Für Hero Ergo Life gilt ein ambitioniertes Ziel: In acht bis zehn Jahren will die Gesellschaft unter Indiens fünf größten privaten Lebensversicherer kommen. Auf dieses Segment entfallen laut HSBC
mehr als 80 Prozent aller Prämieneinnahmen, und es wächst am schnellsten; in den letzten beiden Jahren hat sich der Markt auf 40 Mrd. Dollar mehr als verdoppelt.
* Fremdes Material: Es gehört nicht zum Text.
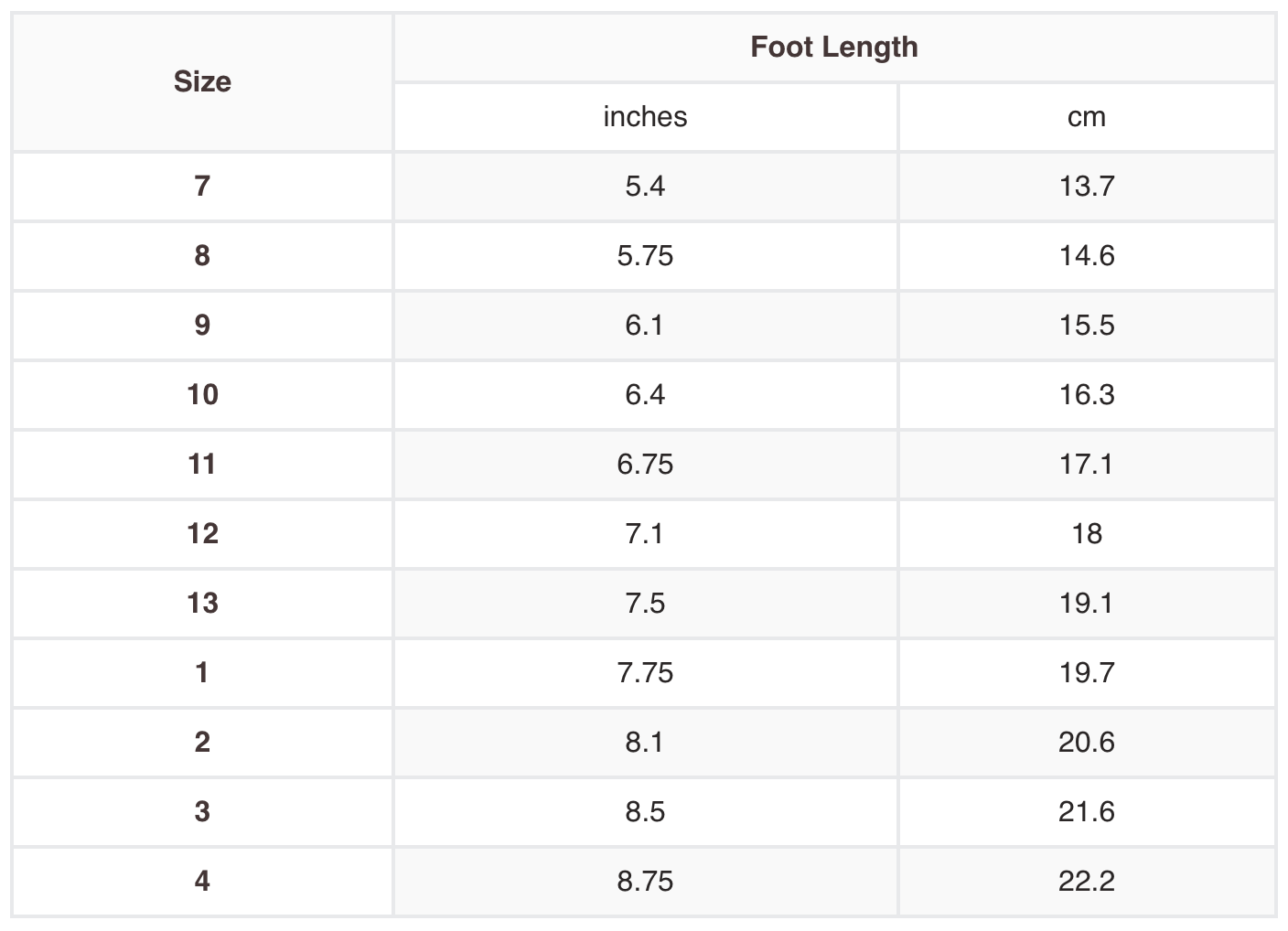Select the 13.7 cm cell

click(1086, 187)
"Viele Firmen sehen den indischen Markt inzwischen als aussichtsreicher an als den chinesischen", meint HSBC
-Analyst John Russel. Ein hohes Wirtschaftswachstum, eine riesige, junge Bevölkerung, stetige Deregulierung und die Erfolge der 16 gleich nach der Öffnung 2001 gestarteten Rivalen locken eine zweite Welle globaler Versicherer ins Land. 29 sind bereits aktiv, davon 17 im Lebens-Geschäft. Zu den jüngsten Neuankömmlingen zählen die britische HSBC
Insurance, Aegon aus Holland, Dai-ichi Mutual Life aus Japan und Société Générale Life.
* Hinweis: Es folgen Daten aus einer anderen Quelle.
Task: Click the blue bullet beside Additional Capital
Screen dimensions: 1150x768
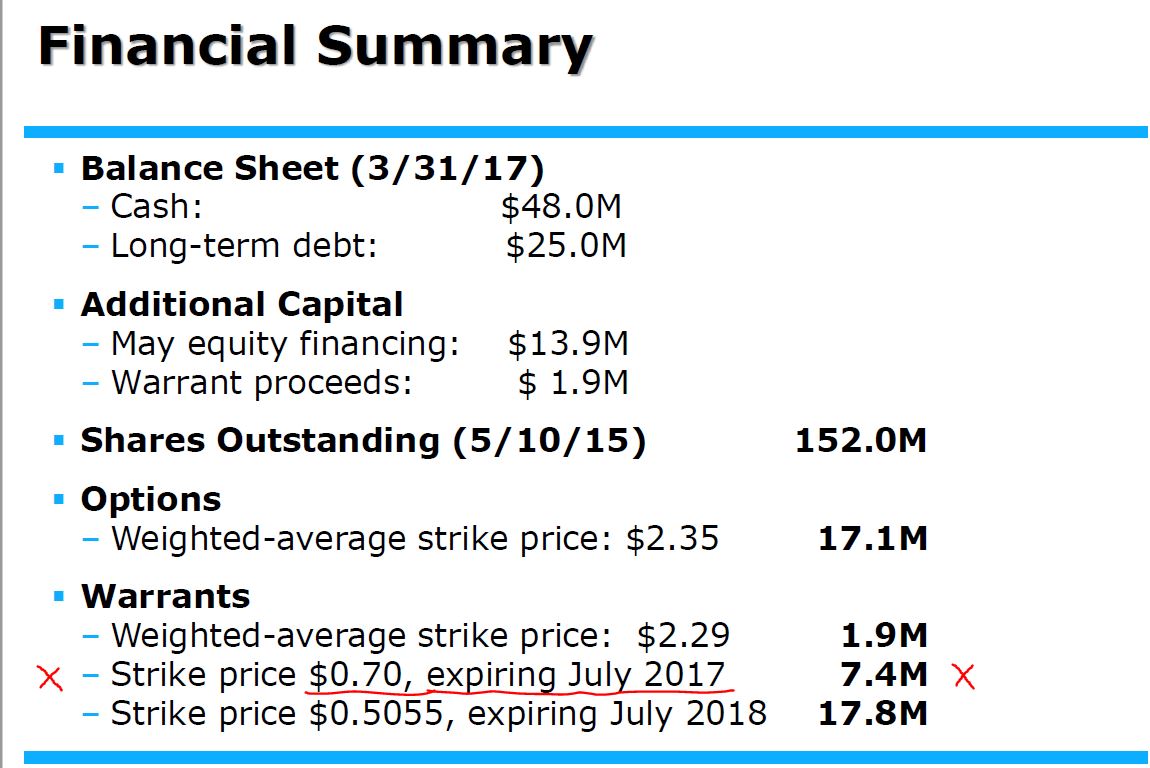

Die Privaten haben den trägen staatlichen Ex-Monopolisten bereits mehr als ein Drittel des Neugeschäfts abgerungen. Russel sagt den Eintritt von mindestens zehn weiteren Versicherern voraus. Doch Neulinge müssten viel höhere Einstiegskosten schultern als Frühstarter.
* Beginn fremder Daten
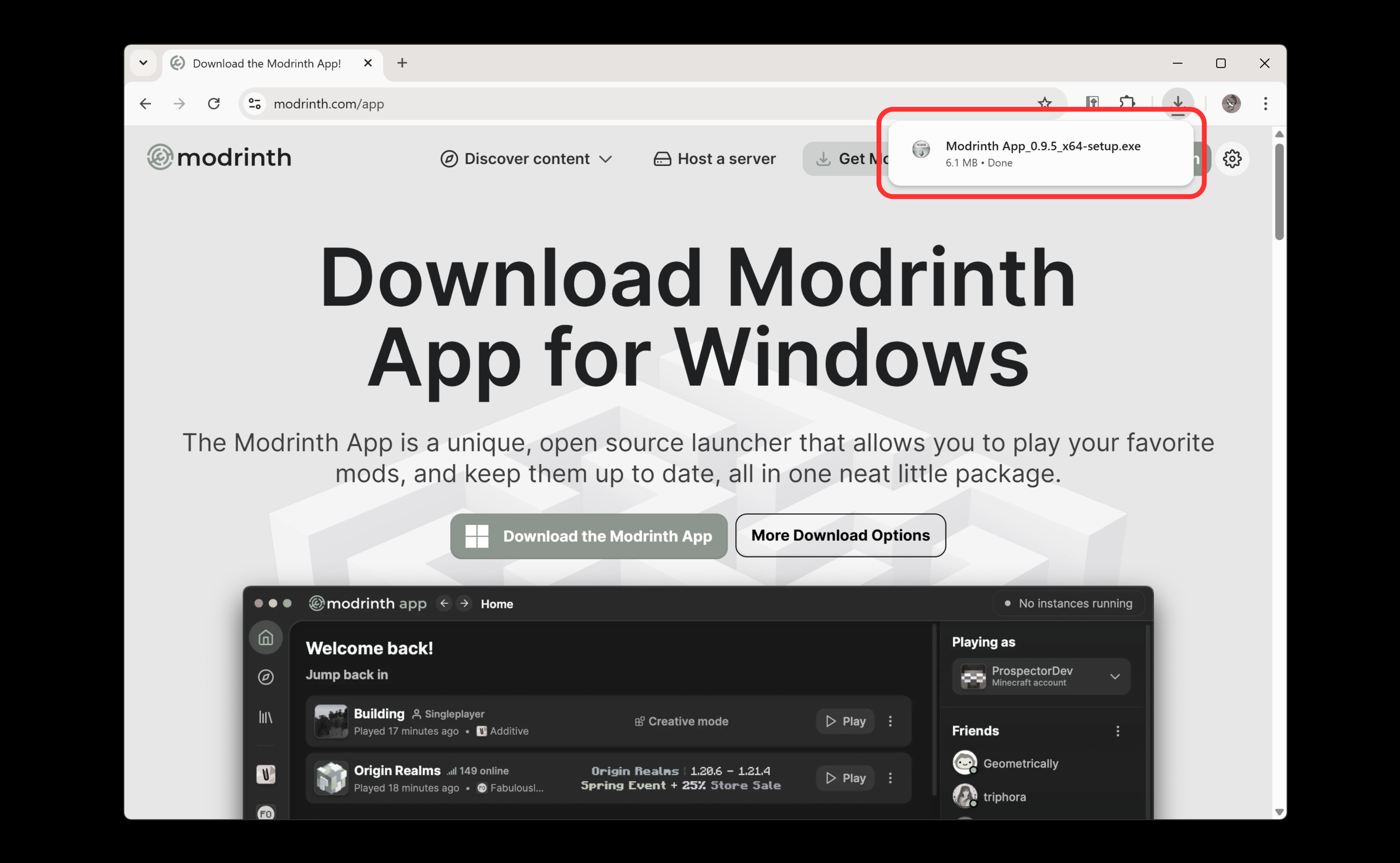Reload the modrinth.com page

tap(214, 103)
Die sorgsame Auswahl der richtigen Partner hatte für von Bomhard trotzdem Vorrang. Für Hero sprachen Kapitalstärke, ein gutes Marken-Image, die langfristige Orientierung der Eigner-Familie und ein engmaschiges Netzwerk in ländlichen Gegenden. "Dort wird künftig ein Großteil des Marktwachstums herkommen", glaubt Mark Schamp, der das Lebens-Joint Venture aufbaut. Als größter Motorradhersteller der Nation ist Hero im ländlichen Indien tief verwurzelt. Zur Diversifizierung haben sich die Inder mit zwei Dax-Größen verbündet: Vor zwei Wochen schloss Hero ein Joint Venture mit dem Daimler-Konzern, der 1,1 Mrd. Dollar in die LKW-Herstellung investiert.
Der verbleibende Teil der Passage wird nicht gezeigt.